OBJECTIVES: The goals were to investigate parents' and early intervention (EI) specialists' beliefs and experiences regarding discussing child development in primary care and to identify communication barriers and opportunities.

METHODS: Focus groups were held with (1) mothers of young children with typical development, (2) mothers of young children who received EI services, and (3) EI specialists. Seven groups (N = 46 participants) were conducted in the greater Cleveland, Ohio, area. Meetings were audio-recorded, transcribed, coded, and analyzed, to identify themes.

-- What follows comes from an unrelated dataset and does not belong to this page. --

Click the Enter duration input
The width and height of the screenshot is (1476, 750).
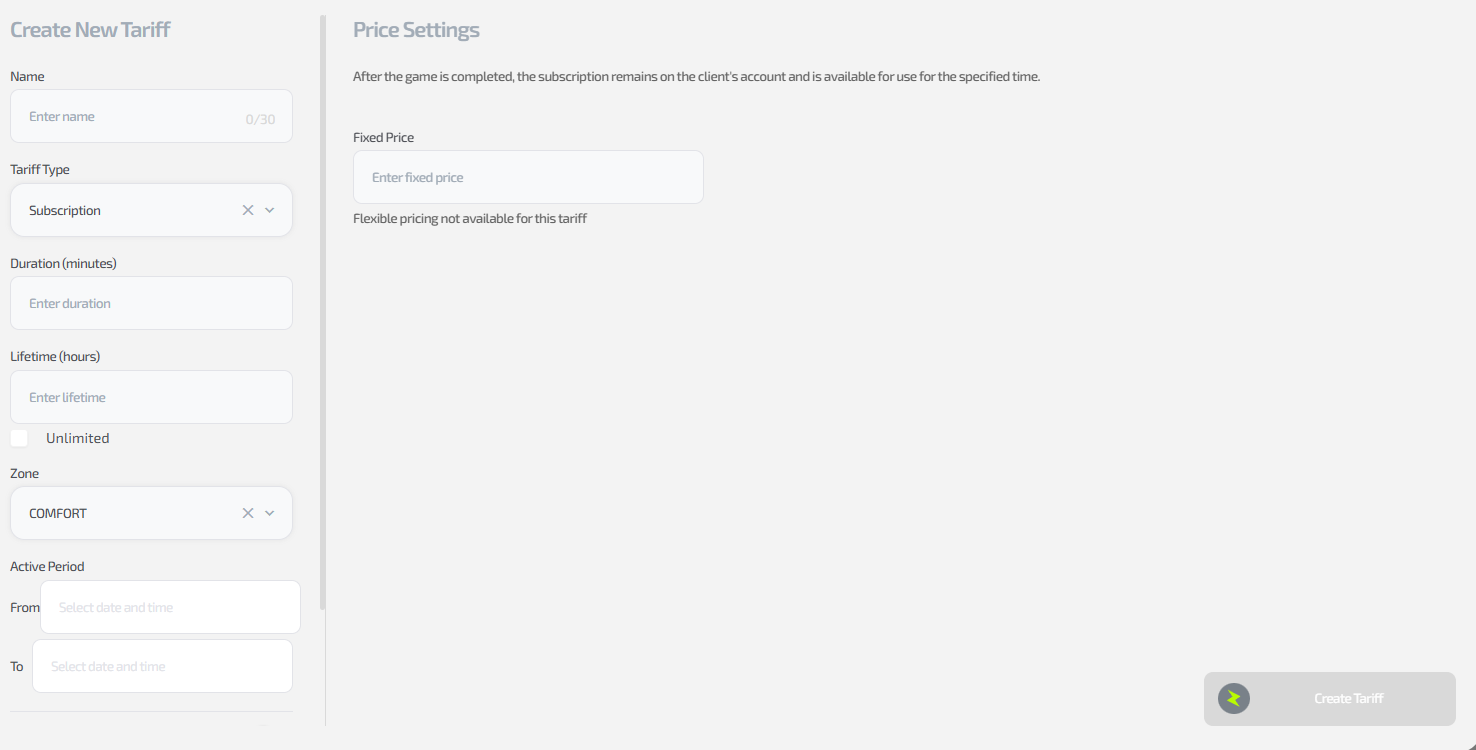click(x=151, y=303)
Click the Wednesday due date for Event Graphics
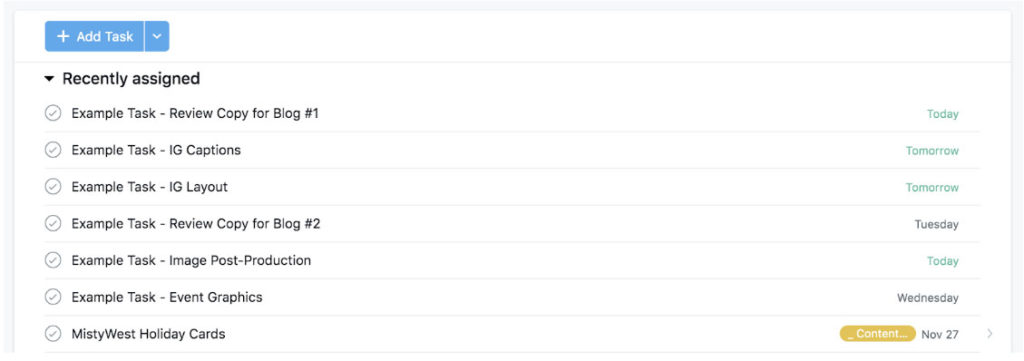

RESULTS: Most mothers reported a preference for a nonalarmist style of communication when developmental delays are suspected. In contrast, some mothers preferred a more direct style, including the use of labels to help them understand their child's development. The importance of preparation to accept information about developmental delays emerged as a theme in all groups. Elements contributing to preparedness included information about expected developmental skills, suggestions for promoting skills, and a specific time frame for follow-up evaluation. Mothers of children with disabilities perceived that early reassurance of normalcy by providers in response to their concerns led to self-doubt and increased difficulty accepting the diagnosis.

CONCLUSIONS: Mothers and EI specialists have clear ideas about factors that promote or impede communication regarding child development. This information can inform primary care providers' approaches to monitoring and screening the development of young children and to communicating with parents regarding suspected developmental delays.